What Women Have in Common with Camels

Once while visiting quarries near the Egyptian pyramids, a scruffy stone worker gave my companion and me long hard looks. I thought they were just signs of curiosity, but they turned out to mean much more. He stopped his work and with the help of a translator, proposed to buy me. In between the misunderstandings about the exact price, there was something about how white and straight my teeth were. Fortunately, my partner wasn’t short of cash and he declined the offer.

Soon-Young with camel
What do I have in common with this camel?

Later, I learned from my Egyptian friends that I had experienced something fairly common in rural areas in other parts of the world– evaluating a potential bride by her teeth. According to them, women’s teeth indicate their age and health status. It seems that the teeth are also considered a private, sensual part of the body. I was less amused when they told me that when traders buy camels, the prices were also determined by using similar physical standards.

This experience did little to lower my self-esteem. It did, however, remind me that in many societies, women and girls are indeed traded like animals on the market. The traffiking of women and children has emerged as one of the darker sides of globalization, with the underground of crime flourishing and new information technologies used to violate, rather than defend human rights. Boys and young men are also victims of forced labour and sex trafficking.

trafficking
Exhibit at the UNODC in Vienna

Controls on the illegal flow of sex workers have been complicated by the increases in international migration. In the last decade, the number of females leaving to seek work abroad has increased at a faster rate than for men, particularly from countries whose economies have suffered. Moreover, many women are migrating alone, as temporary workers in low paid jobs, and they are vulnerable to employment scams that are fronts for the sex slave trade.

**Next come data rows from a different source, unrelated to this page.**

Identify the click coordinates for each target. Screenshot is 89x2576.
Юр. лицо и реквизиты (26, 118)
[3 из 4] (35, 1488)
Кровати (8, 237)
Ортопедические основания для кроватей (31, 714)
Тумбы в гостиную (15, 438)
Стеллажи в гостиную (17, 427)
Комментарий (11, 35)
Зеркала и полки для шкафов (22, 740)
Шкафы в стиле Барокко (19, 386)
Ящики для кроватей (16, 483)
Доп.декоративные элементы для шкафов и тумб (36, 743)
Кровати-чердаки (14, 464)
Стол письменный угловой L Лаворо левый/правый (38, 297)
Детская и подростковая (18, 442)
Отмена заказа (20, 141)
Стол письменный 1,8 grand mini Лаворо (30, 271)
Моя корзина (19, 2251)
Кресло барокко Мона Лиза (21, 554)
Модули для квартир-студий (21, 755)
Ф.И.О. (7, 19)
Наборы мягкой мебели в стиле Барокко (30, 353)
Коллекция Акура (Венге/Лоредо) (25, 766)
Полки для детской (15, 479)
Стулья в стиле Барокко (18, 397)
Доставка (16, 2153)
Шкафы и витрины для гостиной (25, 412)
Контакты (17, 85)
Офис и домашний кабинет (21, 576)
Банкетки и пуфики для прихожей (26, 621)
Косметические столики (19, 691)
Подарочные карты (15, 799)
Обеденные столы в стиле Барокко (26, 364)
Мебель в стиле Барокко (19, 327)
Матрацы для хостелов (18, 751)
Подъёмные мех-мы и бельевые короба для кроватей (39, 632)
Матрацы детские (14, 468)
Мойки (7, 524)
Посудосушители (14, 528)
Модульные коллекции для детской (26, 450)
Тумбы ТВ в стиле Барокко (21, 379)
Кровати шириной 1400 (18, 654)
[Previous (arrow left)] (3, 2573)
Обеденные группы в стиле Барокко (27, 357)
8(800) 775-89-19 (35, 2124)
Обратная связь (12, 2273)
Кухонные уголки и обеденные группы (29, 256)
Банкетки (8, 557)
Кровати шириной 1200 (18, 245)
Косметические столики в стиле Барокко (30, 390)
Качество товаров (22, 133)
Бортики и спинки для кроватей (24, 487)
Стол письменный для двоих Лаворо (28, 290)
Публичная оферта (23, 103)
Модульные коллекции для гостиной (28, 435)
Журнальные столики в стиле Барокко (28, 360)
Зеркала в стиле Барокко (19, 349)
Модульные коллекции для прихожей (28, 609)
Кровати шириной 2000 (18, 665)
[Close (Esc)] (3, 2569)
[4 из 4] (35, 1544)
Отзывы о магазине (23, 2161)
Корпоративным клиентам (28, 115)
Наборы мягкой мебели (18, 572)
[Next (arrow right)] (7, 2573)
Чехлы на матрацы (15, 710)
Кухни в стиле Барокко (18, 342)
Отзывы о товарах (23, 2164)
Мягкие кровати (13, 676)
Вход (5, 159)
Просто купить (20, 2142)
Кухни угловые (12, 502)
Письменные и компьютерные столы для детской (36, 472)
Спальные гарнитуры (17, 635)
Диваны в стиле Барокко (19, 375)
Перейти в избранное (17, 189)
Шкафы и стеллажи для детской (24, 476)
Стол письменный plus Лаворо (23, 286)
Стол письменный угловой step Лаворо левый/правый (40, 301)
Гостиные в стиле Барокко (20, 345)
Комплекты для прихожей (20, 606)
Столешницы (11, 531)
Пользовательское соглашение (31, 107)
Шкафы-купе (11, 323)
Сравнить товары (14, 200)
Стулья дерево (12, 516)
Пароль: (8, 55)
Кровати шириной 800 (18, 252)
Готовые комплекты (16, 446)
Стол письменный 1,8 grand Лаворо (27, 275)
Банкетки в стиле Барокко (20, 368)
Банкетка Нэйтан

The UN Office on Drugs and Crime, in cooperation with other UN agencies, is taking action to protect international migrants while opening borders for easier movement of labor. Its efforts are admirable, but the real problem for women and girls goes beyond labor standards and fair wages. For women, the culprits are international criminals who use legitimate open markets to traffick organs, drugs, tobacco, and people for lucrative profit. Let us keep our focus on law enforcement and criminal justice, not just migration policies and labor practices.